(EXERCISE DETAILS):
Could you reproduce the lines below from the one with "Given: Click the Made in Waveon badge link" through the one with "The width and"? Keep both ends and add nothing.

(SUPPLIED INFORMATION):
· · ·

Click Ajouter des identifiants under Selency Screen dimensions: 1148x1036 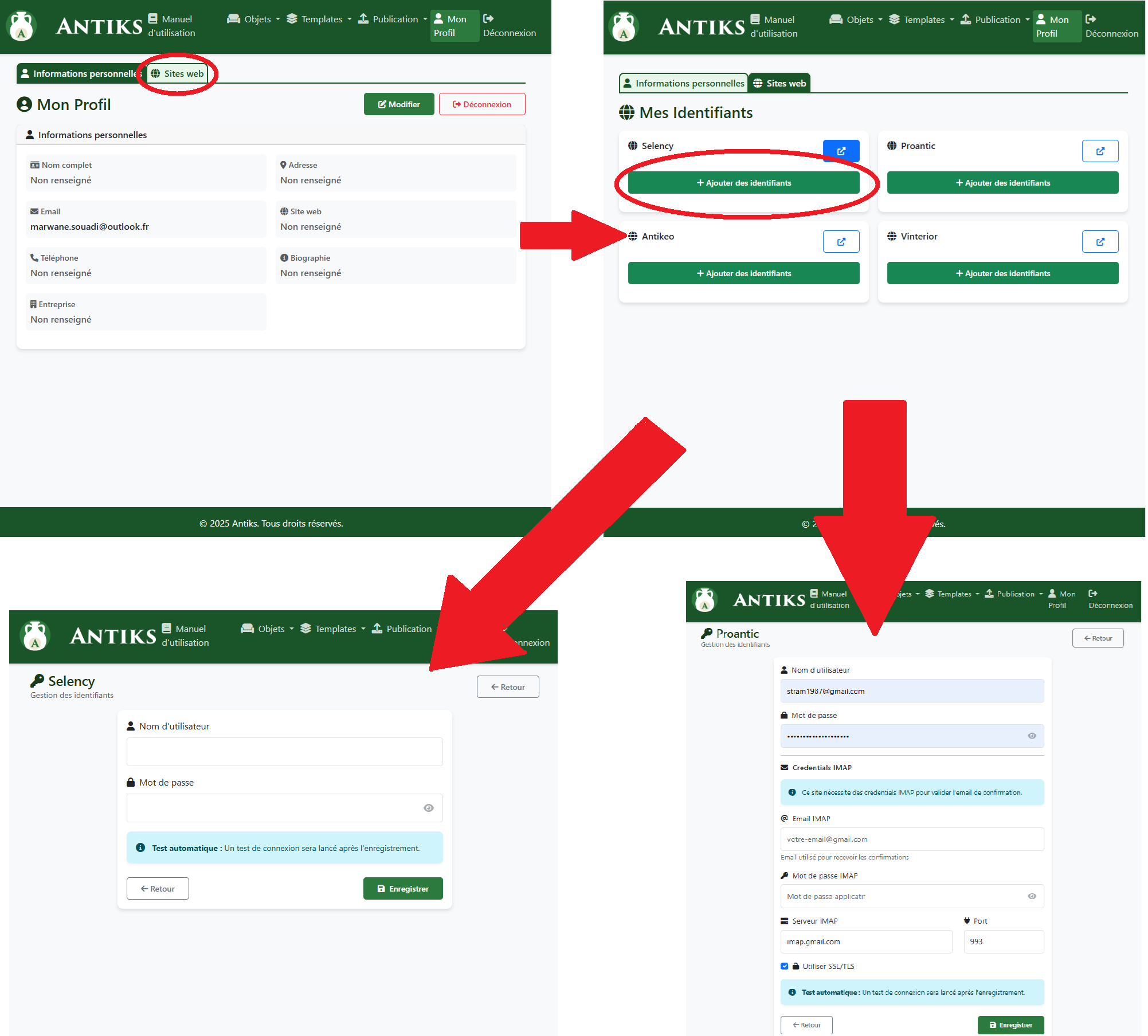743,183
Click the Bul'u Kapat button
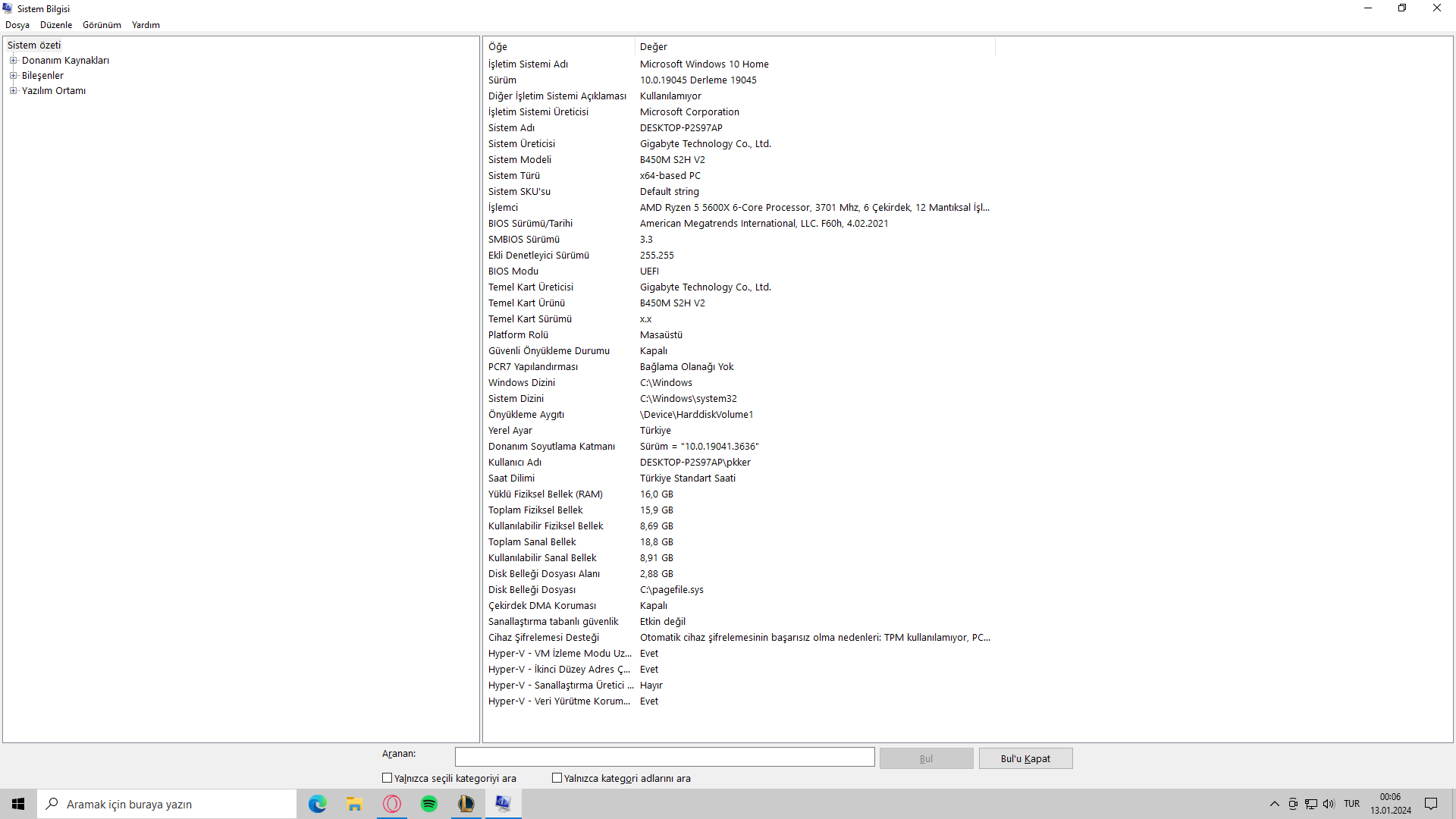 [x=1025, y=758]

· · ·

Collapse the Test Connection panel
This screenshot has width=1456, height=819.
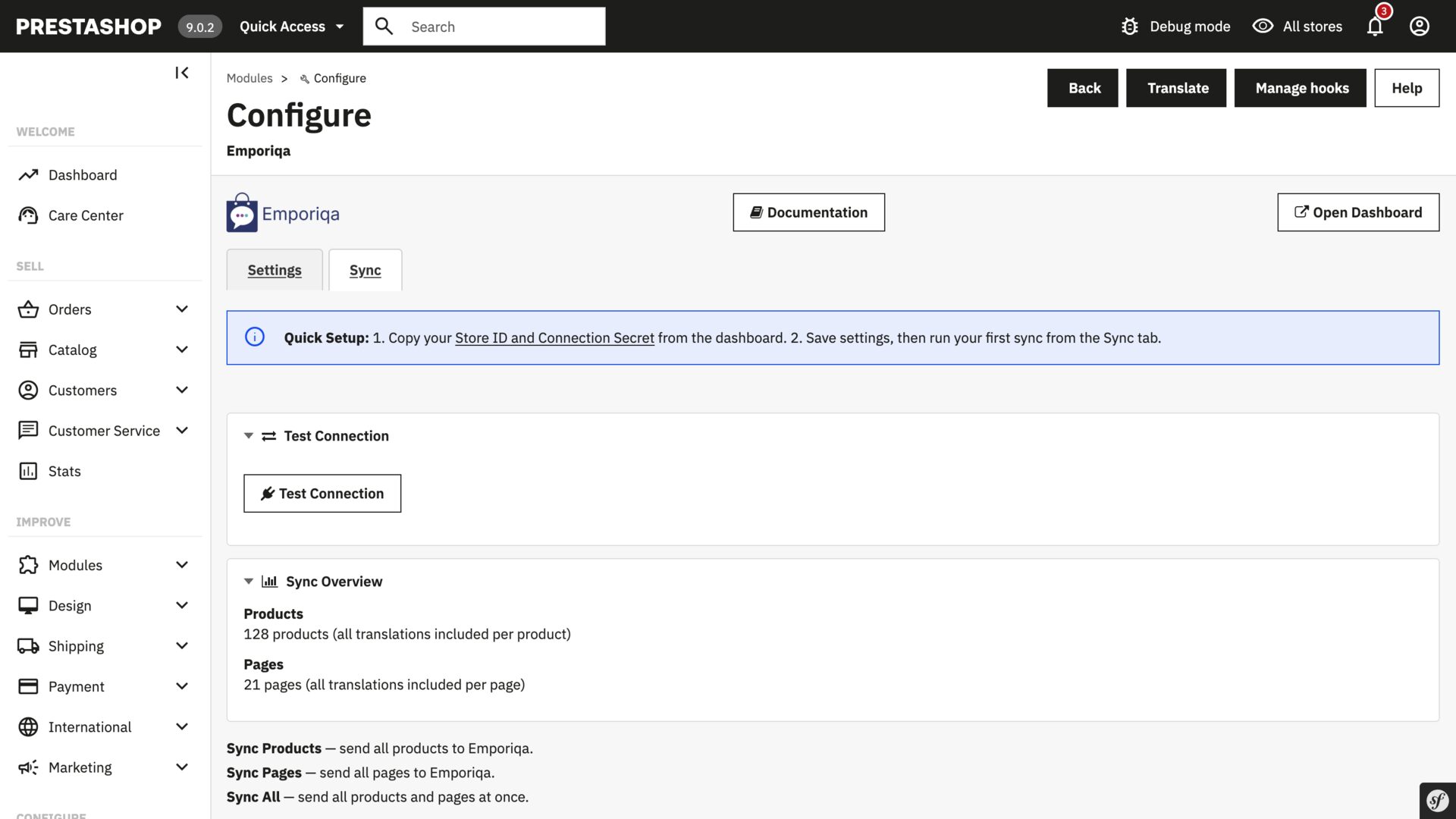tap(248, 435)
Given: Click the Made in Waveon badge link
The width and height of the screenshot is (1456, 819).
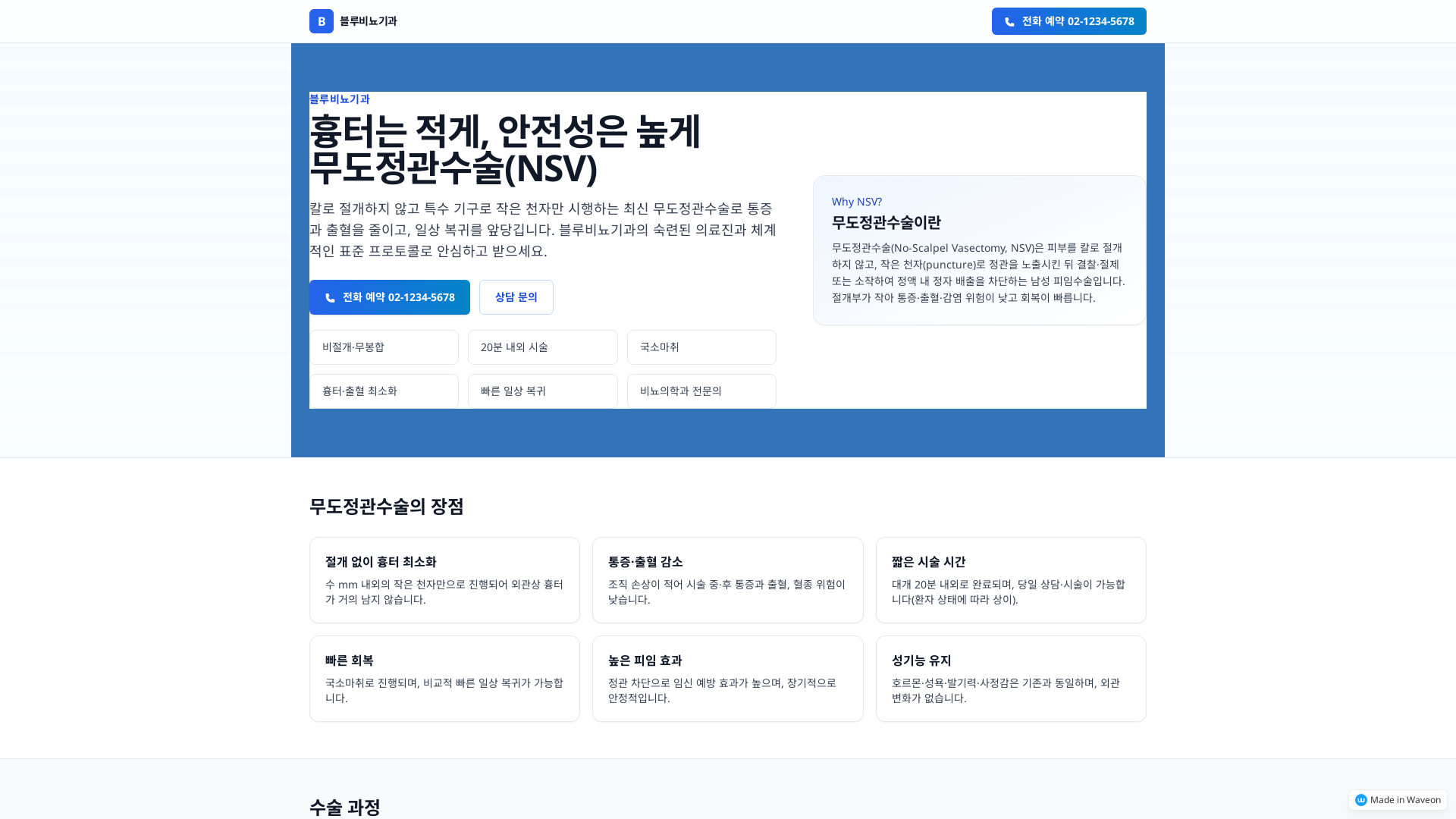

· · ·

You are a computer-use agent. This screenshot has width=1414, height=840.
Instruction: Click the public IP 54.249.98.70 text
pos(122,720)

· · ·

(FINAL ANSWER):
Given: Click the Made in Waveon badge link
The width and height of the screenshot is (1456, 819).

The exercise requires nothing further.